--- Entries provided Enclosed Below ---

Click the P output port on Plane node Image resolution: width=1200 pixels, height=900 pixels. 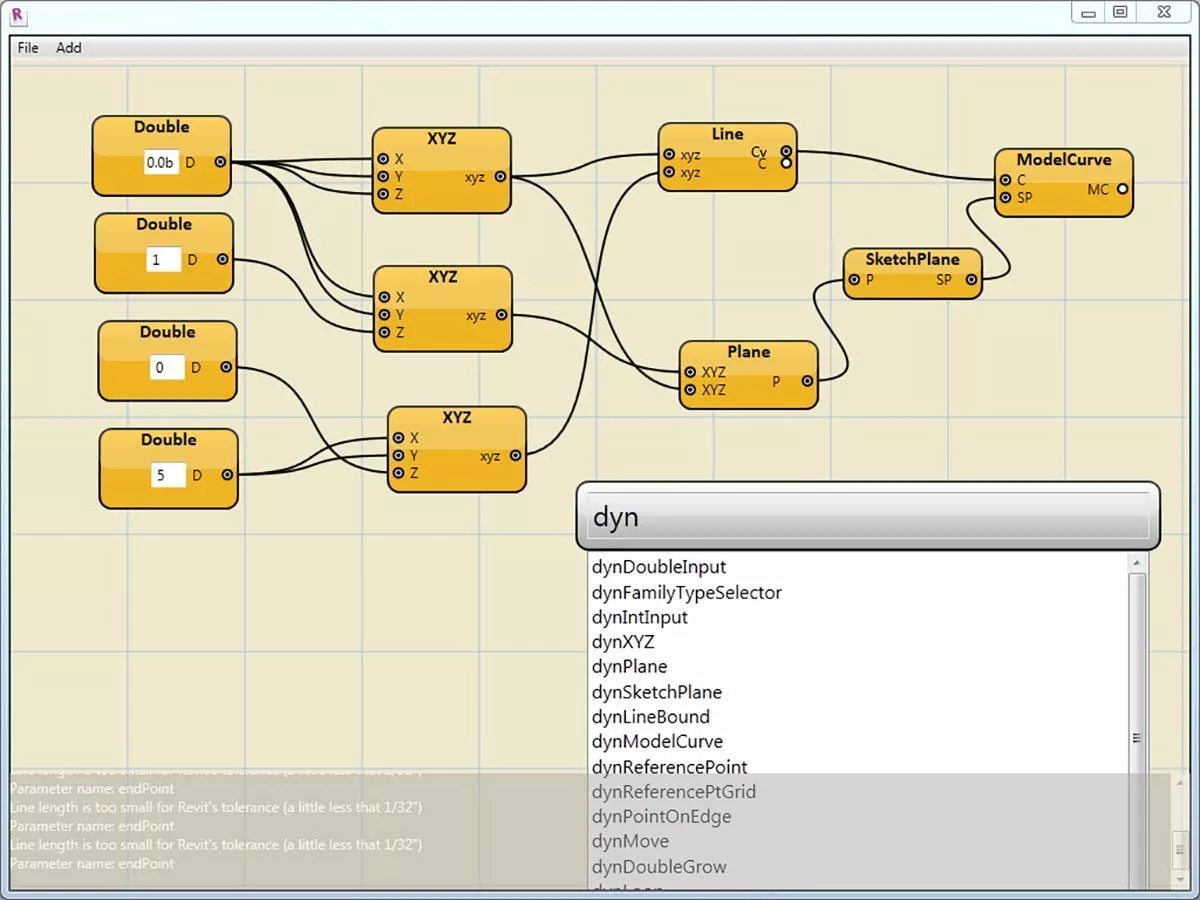(x=807, y=381)

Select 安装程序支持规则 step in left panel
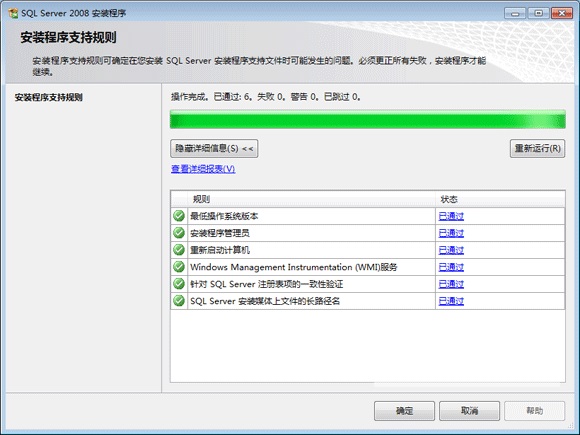48,98
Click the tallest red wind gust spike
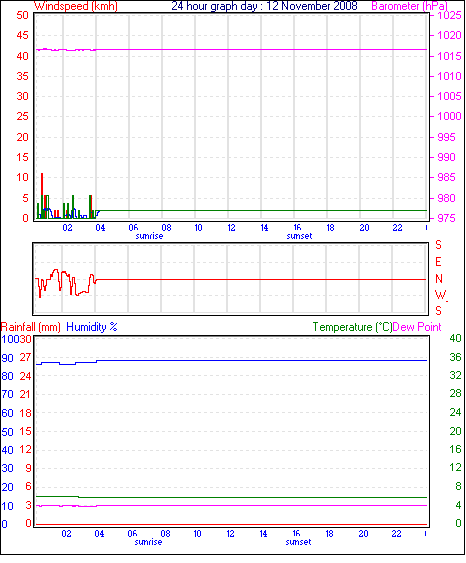The height and width of the screenshot is (563, 466). pyautogui.click(x=42, y=196)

--- End of Enclosed Entries provided ---

Leave out every picture, and write out exactly the lines from the one with "Select 安装程序支持规则 step in left panel" through the end of the records above, both ends included.

§ Answer to this problem:
Select 安装程序支持规则 step in left panel
48,98
Click the tallest red wind gust spike
The height and width of the screenshot is (563, 466). pyautogui.click(x=42, y=196)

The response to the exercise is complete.